- Five Days in August: How World War II Became a Nuclear War
On the sixth of August 1945 the city of Hiroshima was destroyed by an atomic bomb. Two days later the Red Army attacked and overwhelmed the Japanese Kwantung Army in Manchuria; and on the ninth of August a second bomb struck Nagasaki. Three weeks previously, U.S. intelligence had learned from intercepted signals that the Japanese government had informed the Russians that the emperor “desires from his heart that [the war] may be quickly terminated.” Around the same time (mid-July), when President Harry Truman received Joseph Stalin’s assurance at the Potsdam Conference that the Red Army attack was forthcoming, he noted: “Fini Japs when that comes about.” And the following day he wrote to his wife: “I’ve gotten what I came for—Stalin goes to war August 15 . . . I’ll say that we’ll end the war a year sooner now.” The war was rapidly winding down and its end was near.
In those early days of August, the atomic bomb figured prominently in American war planning. It was rightfully regarded as a special weapon. Two billion dollars had been spent on the Manhattan Project, and Hiroshima and Nagasaki had been preserved as pristine targets to display the atomic bomb’s full effect. Two days after the successful test of the bomb, Truman noted in his diary: “Believe Japs will fold up before Russia comes in . . . I am sure they will when Manhattan [the bomb] appears over their homeland.”

*-*-*

→ **Set exercise 1**
List every remark by Truman that the passage on the end of World War II quotes.
→ **Set exercise 2**
According to the passage on the end of World War II, how much had been spent on the Manhattan Project?
→ **Set exercise 3**
Using the passage on the end of World War II, explain why Hiroshima and Nagasaki had been kept as pristine targets.

→ **Material provided**
*-*-*

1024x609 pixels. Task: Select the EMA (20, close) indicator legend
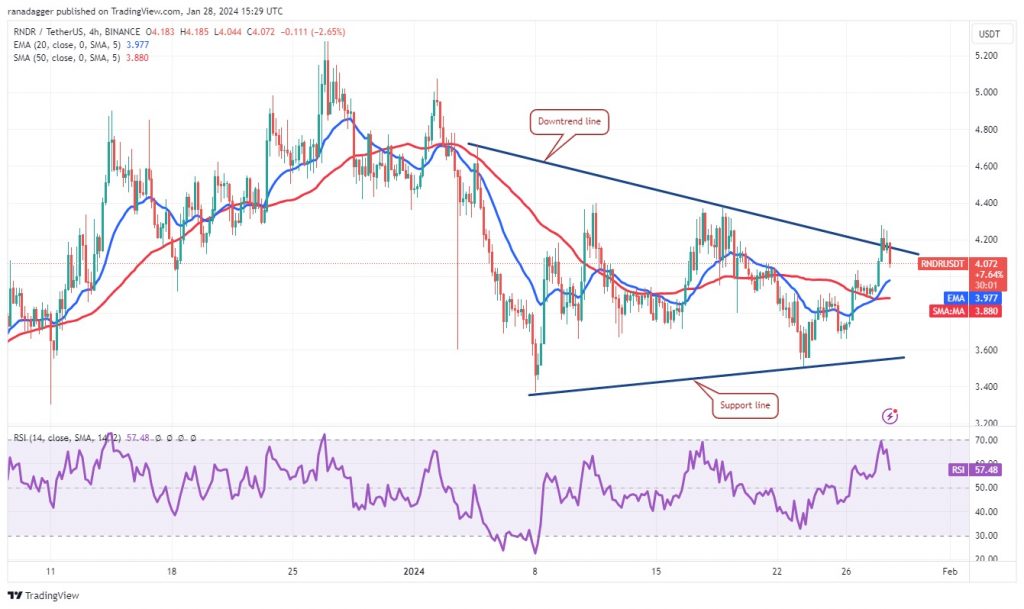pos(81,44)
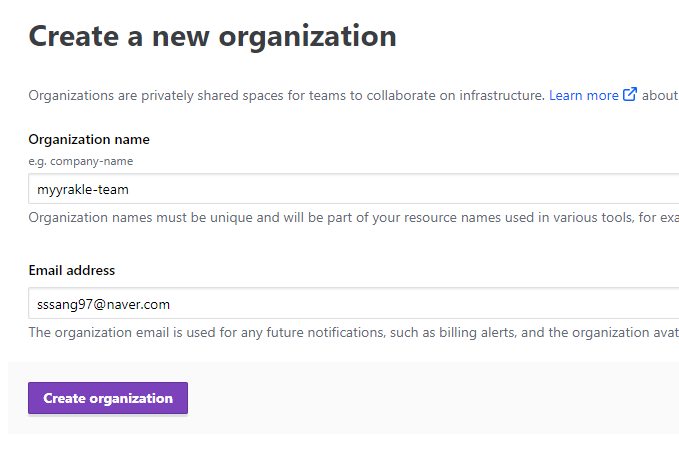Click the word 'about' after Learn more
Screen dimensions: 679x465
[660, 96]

*-*-*

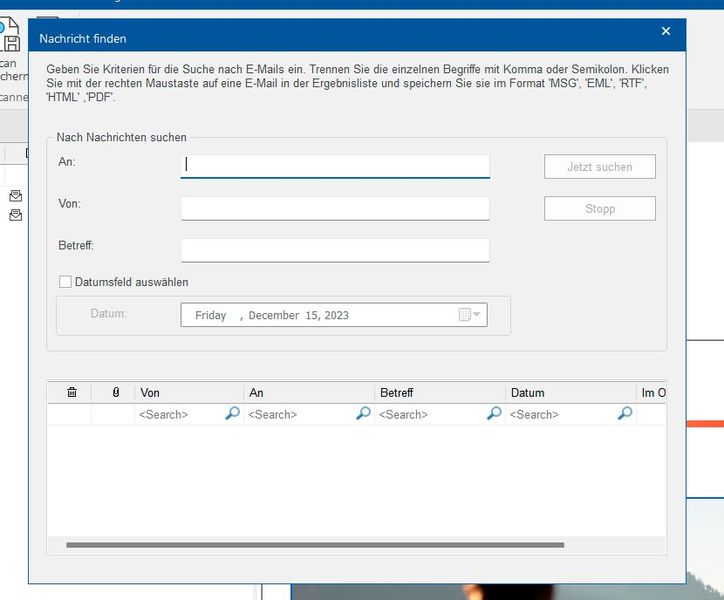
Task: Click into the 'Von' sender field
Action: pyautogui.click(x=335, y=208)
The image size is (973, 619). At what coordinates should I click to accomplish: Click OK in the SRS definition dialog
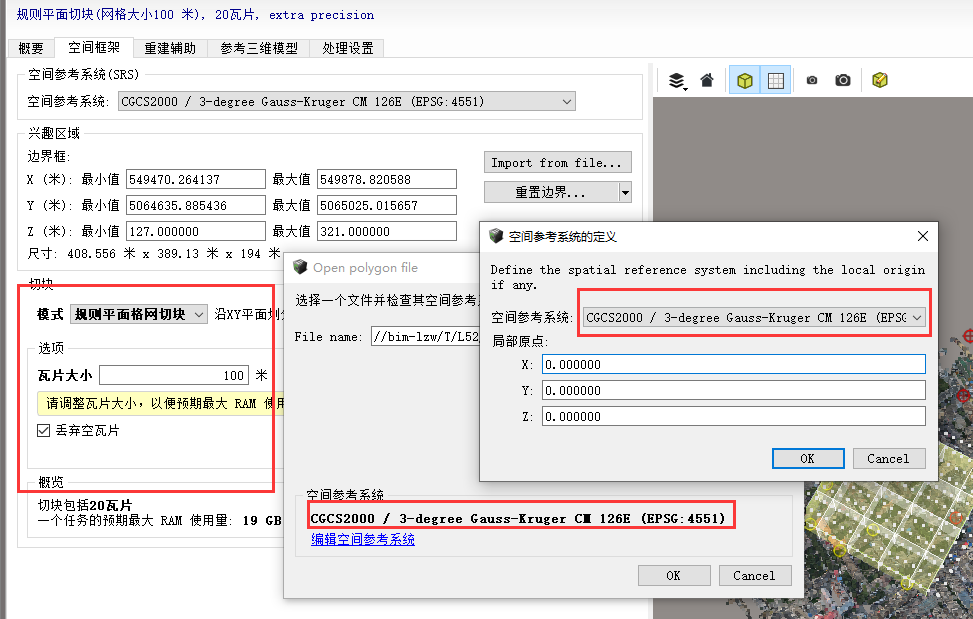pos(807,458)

*-*-*

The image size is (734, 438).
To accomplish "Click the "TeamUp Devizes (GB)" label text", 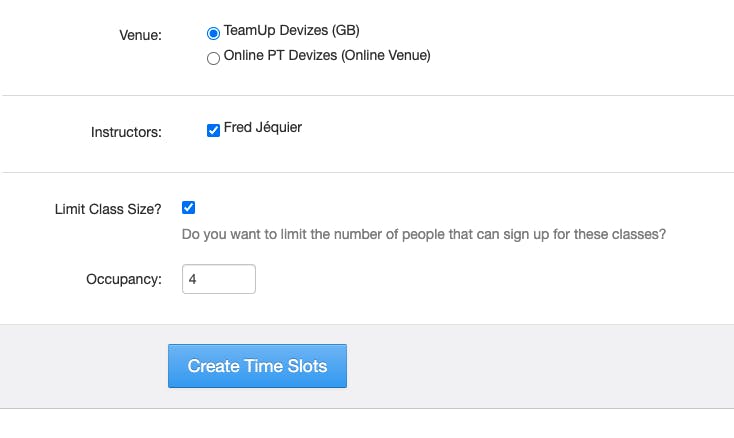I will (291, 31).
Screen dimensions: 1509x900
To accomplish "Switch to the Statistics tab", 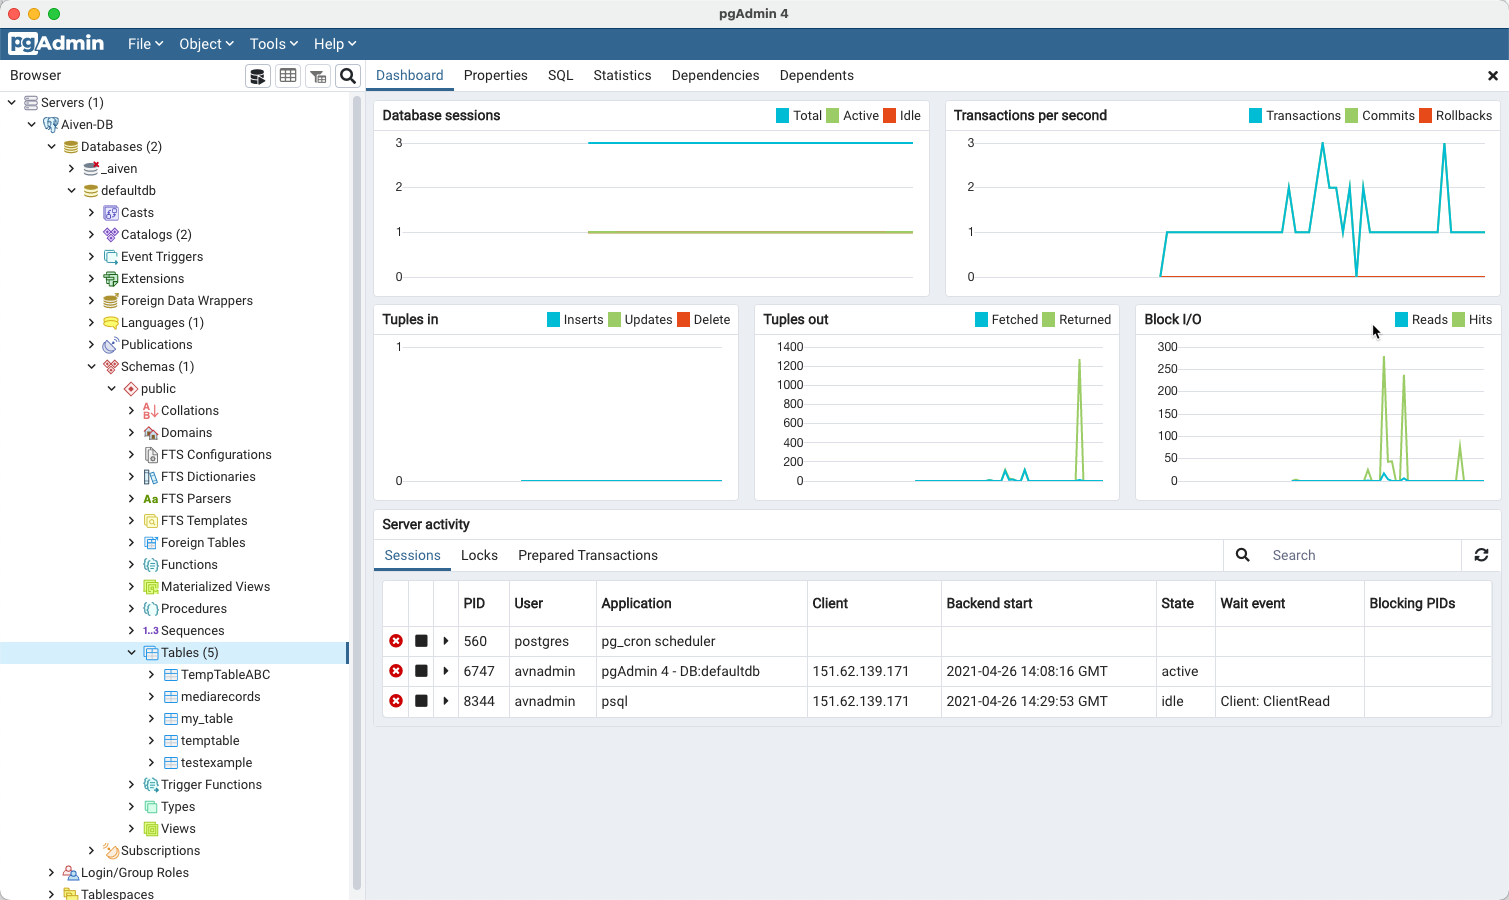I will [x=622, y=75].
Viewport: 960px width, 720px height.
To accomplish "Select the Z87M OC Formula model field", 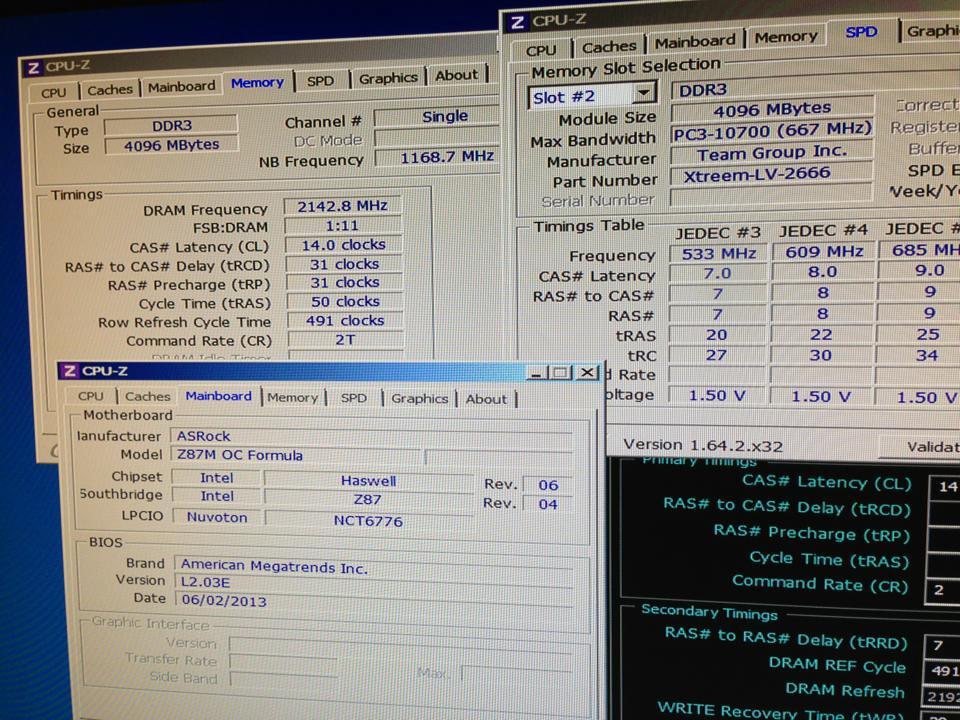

*-*-*

→ **Correct result 1**
- "Fini Japs when that comes about."
- "I've gotten what I came for—Stalin goes to war August 15 . . . I'll say that we'll end the war a year sooner now."
- "Believe Japs will fold up before Russia comes in . . . I am sure they will when Manhattan [the bomb] appears over their homeland."

→ **Correct result 2**
Two billion dollars.

→ **Correct result 3**
They had been preserved so that the atomic bomb's full effect could be displayed. The bomb was regarded as a special weapon.